Little continued: The control that we will gain from the acquisition of the remaining equity will allow us to make the operational changes needed to secure the future success of Footwork within Japan and the region. The Toll Groups range of world class express service providers includes Toll IPEC, Toll Priority, Toll Express and NQX Freight System. These businesses are market leaders and the expertise the Group has built over the years, combined with the knowledge of the Japanese market that comes from our existing stake in Footwork, give us confidence in this acquisition. When we acquired the IPEC express parcels business in Australia during 1998 it was underperforming and had fallen well behind its competitors. Over the next few years we turned that business around laying the groundwork for the business market leadership today.
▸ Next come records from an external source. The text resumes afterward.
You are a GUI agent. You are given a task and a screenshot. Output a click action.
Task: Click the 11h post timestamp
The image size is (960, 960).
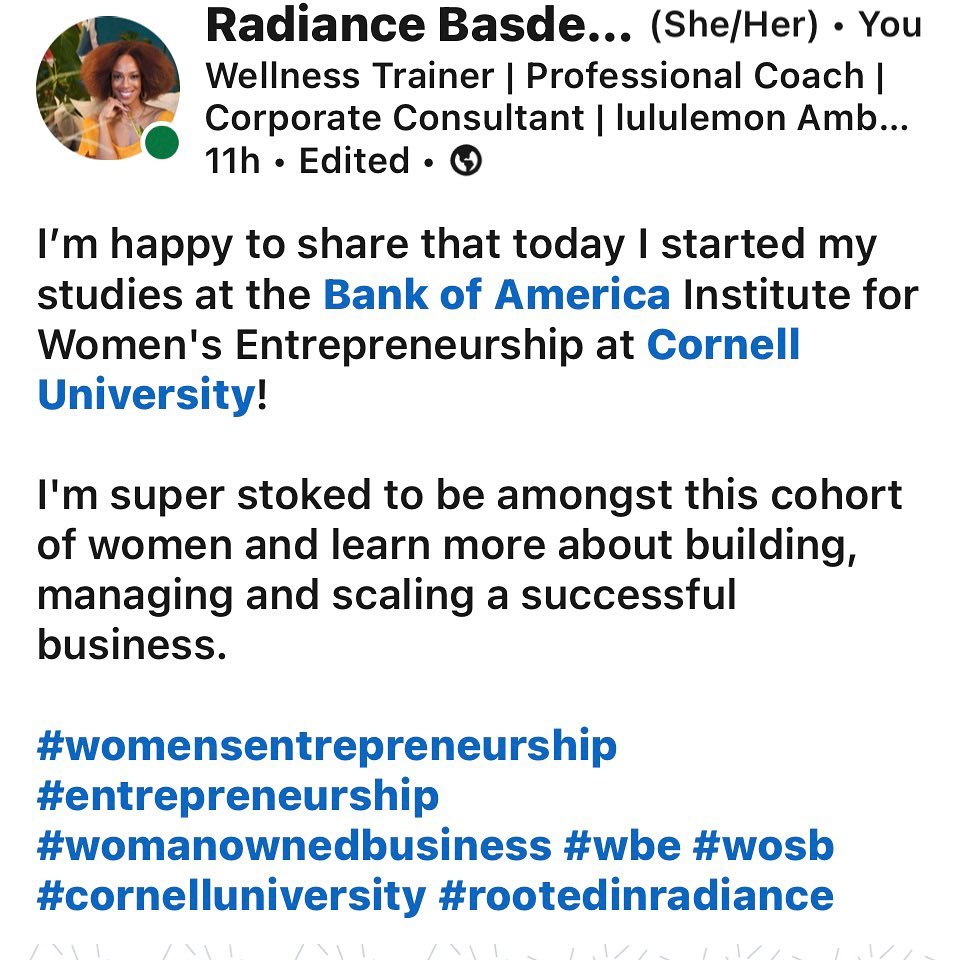[x=233, y=161]
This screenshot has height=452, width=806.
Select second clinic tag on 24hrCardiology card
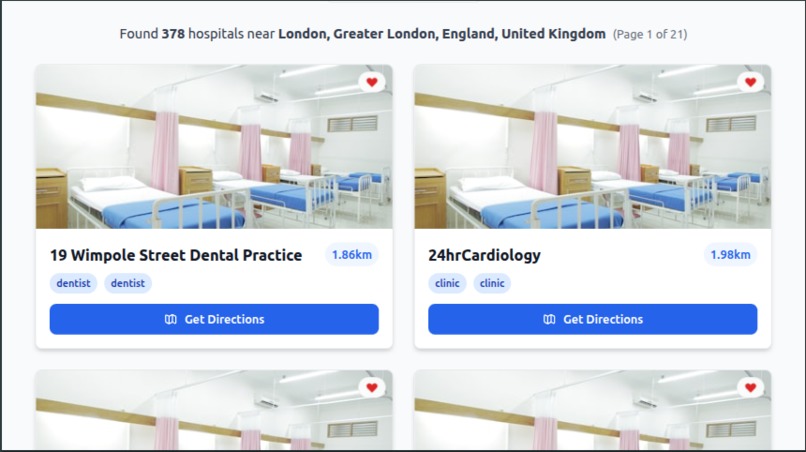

I am delighted that Pat Kearns who led the Toll IPEC transformation has agreed to head up Tolls presence in Japan and will be working closely with Footworks senior management and customers. We anticipate the acquisition will be EPS positive in year one. The acquisition will be funded out of Tolls existing cash reserves.

The acquisition price of A$95 million (including an estimated potential earn out payment of $15 million) for the remaining 64 per cent interest reflects an enterprise value of $270 million, including the business existing debt of A$120 million. As a result of recent changes to accounting standards, Toll will be required to write down the carrying value of its existing 36 per cent holding to a fair value based on the 64 per cent that is being acquired. This will result in a non-cash charge of up to A$30 million in the 2009/10 year.